There the Indians found her white and still, and buried her a few hundred yards from the shack, on the edge of the lake.
The man came back later—then left at once. He is a squaw man now—trapping and hunting in the neighborhood.
Each year his sleigh and his canoe pass along the lake, a stone’s throw from where she lies under the jack-pines. Not once has he stopped even to glance at the spot where she bravely lived with him and died alone.
You will find crosses, inscriptions, some kind of token of remembrance on all the Indian graves. Her grave alone, in the Far North, bears neither cross nor name—just four logs, nailed together in a square, half-buried in the grey moss.
Tale II: Traveling by Canoe
It was my lot, a long time ago, to bring down a school mistress to one of the Protestant missionary settlements of the far North.
Her luggage was going by steamer, but she chose the canoe route as it was much the shorter way. Her passage had been booked before hand in one of our canoes.

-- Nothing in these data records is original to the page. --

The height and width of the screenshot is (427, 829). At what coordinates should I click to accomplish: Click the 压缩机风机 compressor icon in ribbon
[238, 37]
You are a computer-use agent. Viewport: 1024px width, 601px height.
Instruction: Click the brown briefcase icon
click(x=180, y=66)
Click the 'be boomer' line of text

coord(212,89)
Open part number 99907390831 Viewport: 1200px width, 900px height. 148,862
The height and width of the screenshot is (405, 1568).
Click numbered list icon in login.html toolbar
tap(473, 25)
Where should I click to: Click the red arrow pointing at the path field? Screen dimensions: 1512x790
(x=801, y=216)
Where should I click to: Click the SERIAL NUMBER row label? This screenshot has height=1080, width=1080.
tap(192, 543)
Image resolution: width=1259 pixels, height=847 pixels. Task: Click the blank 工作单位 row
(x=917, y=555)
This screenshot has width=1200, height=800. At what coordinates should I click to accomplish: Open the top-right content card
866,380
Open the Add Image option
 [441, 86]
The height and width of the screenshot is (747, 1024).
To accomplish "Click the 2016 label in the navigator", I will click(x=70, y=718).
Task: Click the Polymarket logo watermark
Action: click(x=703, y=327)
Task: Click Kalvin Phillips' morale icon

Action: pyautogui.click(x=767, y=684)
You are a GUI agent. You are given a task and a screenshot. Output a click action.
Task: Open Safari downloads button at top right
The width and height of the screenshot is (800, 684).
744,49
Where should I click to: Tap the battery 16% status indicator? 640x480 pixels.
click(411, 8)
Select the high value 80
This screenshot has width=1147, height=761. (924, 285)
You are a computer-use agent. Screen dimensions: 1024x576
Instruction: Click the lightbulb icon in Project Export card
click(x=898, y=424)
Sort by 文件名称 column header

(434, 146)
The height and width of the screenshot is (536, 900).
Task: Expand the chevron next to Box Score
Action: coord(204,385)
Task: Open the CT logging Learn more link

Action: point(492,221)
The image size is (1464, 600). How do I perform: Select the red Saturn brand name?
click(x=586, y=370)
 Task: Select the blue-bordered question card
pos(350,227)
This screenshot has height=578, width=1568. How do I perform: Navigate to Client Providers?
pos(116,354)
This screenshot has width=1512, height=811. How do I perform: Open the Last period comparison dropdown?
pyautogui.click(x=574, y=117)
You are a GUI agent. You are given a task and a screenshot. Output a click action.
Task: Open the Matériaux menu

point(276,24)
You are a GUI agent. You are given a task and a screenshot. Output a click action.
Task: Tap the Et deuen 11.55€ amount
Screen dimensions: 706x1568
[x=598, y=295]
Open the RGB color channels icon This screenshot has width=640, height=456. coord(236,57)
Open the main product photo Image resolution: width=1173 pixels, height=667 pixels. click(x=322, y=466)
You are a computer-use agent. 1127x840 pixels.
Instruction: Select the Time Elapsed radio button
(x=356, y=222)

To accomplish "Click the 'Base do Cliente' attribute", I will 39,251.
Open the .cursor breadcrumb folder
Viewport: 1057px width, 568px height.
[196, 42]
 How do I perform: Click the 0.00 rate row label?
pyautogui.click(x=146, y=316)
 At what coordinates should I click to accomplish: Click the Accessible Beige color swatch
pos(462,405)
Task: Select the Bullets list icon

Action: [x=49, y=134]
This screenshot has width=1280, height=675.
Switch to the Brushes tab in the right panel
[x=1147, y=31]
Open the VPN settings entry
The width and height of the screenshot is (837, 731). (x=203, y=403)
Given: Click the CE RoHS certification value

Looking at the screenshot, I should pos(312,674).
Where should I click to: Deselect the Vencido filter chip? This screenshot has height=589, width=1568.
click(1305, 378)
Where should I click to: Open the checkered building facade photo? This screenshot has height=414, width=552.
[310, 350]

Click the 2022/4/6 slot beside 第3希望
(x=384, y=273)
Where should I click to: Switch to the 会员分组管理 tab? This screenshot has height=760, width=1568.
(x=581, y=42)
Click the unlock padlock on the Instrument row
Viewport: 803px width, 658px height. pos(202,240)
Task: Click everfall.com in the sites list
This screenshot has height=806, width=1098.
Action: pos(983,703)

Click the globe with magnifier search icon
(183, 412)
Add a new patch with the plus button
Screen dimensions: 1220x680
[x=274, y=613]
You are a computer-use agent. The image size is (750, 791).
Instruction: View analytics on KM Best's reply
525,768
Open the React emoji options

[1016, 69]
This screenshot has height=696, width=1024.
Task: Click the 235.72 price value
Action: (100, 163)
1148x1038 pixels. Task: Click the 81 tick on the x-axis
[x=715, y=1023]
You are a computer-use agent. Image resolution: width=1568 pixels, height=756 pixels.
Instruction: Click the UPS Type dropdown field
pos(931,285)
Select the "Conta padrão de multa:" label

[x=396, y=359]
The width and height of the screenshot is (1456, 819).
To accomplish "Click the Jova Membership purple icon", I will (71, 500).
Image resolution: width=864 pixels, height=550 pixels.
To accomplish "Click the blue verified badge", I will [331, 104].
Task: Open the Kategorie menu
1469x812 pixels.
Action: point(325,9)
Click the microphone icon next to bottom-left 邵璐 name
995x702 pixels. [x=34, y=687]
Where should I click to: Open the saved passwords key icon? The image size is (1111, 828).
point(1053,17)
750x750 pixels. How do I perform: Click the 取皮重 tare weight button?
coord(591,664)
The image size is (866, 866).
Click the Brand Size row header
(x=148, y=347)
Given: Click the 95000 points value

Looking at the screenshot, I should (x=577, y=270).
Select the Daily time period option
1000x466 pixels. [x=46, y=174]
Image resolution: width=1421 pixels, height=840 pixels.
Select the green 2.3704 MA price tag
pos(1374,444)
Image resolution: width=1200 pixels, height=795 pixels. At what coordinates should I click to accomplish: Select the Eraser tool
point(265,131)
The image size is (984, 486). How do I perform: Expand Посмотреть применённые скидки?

The lady, who was middle aged and very short sighted, had never before left her home town in the south. She arrived at the end of the railroad punctually on time, and dressed severely in black with white celluloid collar and cuffs. She wore ordinary laced boots and cotton gloves and was armed with an umbrella and a small hand bag which could not have contained much more than a toothbrush. She refused the loan of any more apparel, such as a raincoat or high boots, and took her place in the canoe without a word.
The mosquitoes were terrible. Inside of two hours the poor woman was bitten to such an extent that it hurt us to look at her.